Which lines of the records contain the word "Task"? Copy each one.

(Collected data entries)
-- Opening Marker --

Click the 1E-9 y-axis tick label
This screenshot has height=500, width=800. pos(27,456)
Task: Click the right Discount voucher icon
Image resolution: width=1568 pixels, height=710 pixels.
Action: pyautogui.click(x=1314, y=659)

-- Closing Marker --
-- Opening Marker --

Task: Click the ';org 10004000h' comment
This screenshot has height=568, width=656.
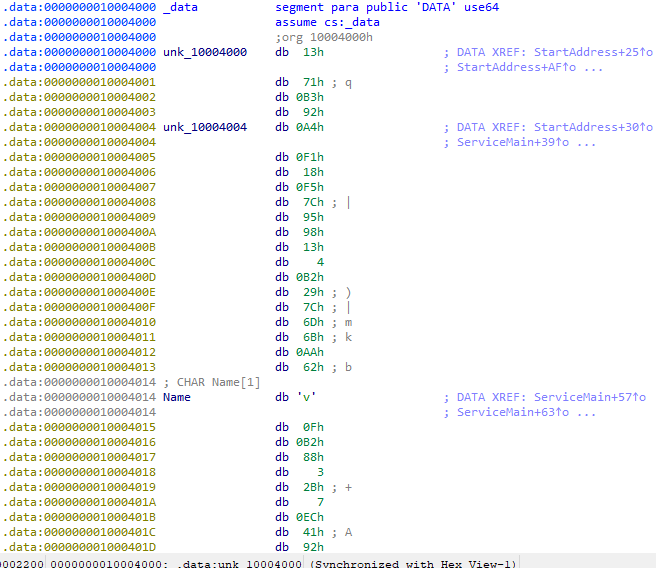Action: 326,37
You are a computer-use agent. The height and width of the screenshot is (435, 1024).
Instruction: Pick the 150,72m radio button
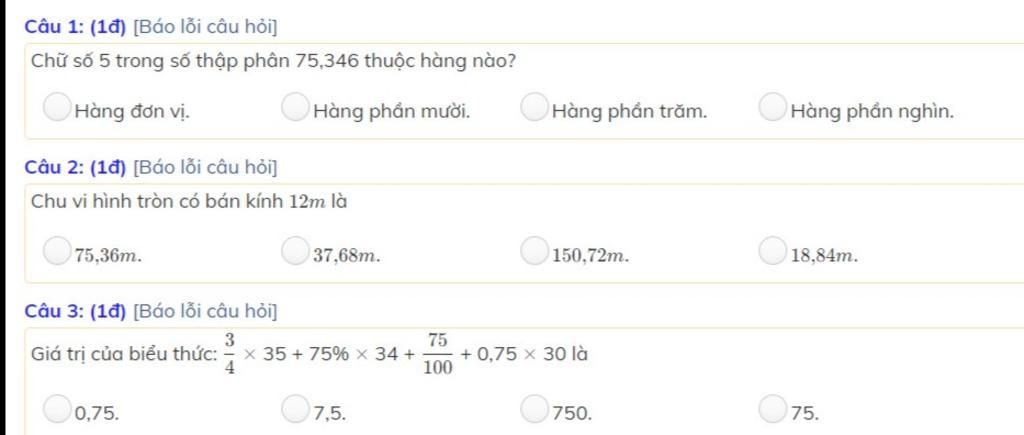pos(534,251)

-- Closing Marker --

EXPECTED OUTPUT:
Task: Click the right Discount voucher icon
Task: Click the ';org 10004000h' comment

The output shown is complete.